On its own merits, there doesn’t seem to be a whole lot going on underneath the whole, as a result of the underdevelopment of so many ideas, with the possible exception of some very late-in-the-game ‘Ripley as Christ’ metaphor of self-sacrifice. However, given our history with the series, on a subtextual level, things seem to rather clumsily return to the notion of rape and matricide, with the added element of abortion. With Ripley having been impregnated with a mother spawn (and having a gestation period way longer than any person before), she knows that she cannot survive the ordeal of birth, and so decides to kill it and herself. Such notions would make a bit more sense in light of the religious aspect of the film as carried by the prisoner populace. However, these ideas are simply not taken advantage of, instead leaving them as largely incomplete thoughts. James Cameron actually had a good seed of an idea that fits nicely into the evolution of the series, following the notion through an exploration of a new family dynamic as set by Ripley, Hicks and Newt. Constant rewrites from multiple writers eventually saw this eliminated. Shame.

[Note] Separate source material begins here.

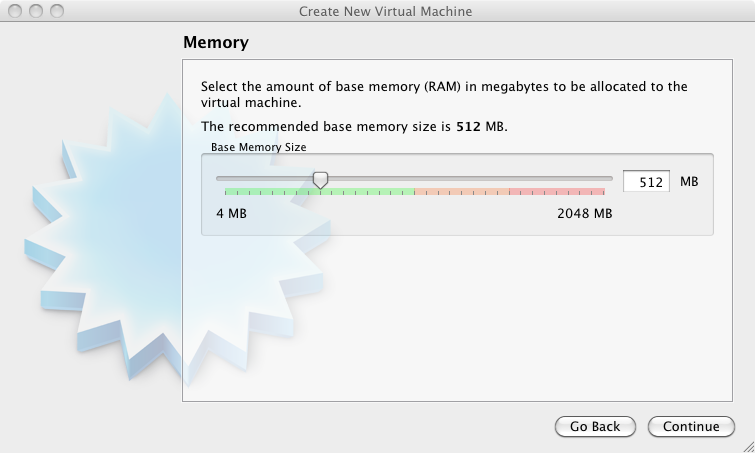Image resolution: width=755 pixels, height=453 pixels.
Task: Click the MB unit label beside the input field
Action: (689, 181)
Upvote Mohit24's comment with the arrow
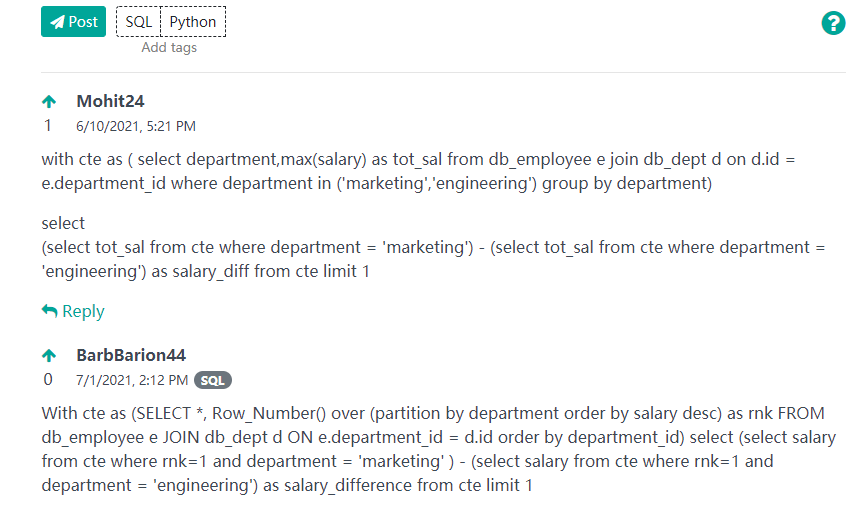Image resolution: width=855 pixels, height=517 pixels. pos(49,101)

Alien³ is, put simply, kind of a mess. There is an attempt made for a particular visual style, which makes things kind of suitably grimy. However, the story is confused, unsure as to what to do with itself and ends up largely treading on ground already covered by the series. Characters are fairly interchangeable, though they do give it a good crack. Whilst not as catastrophic as some may remember it, it is a major step down after the first two.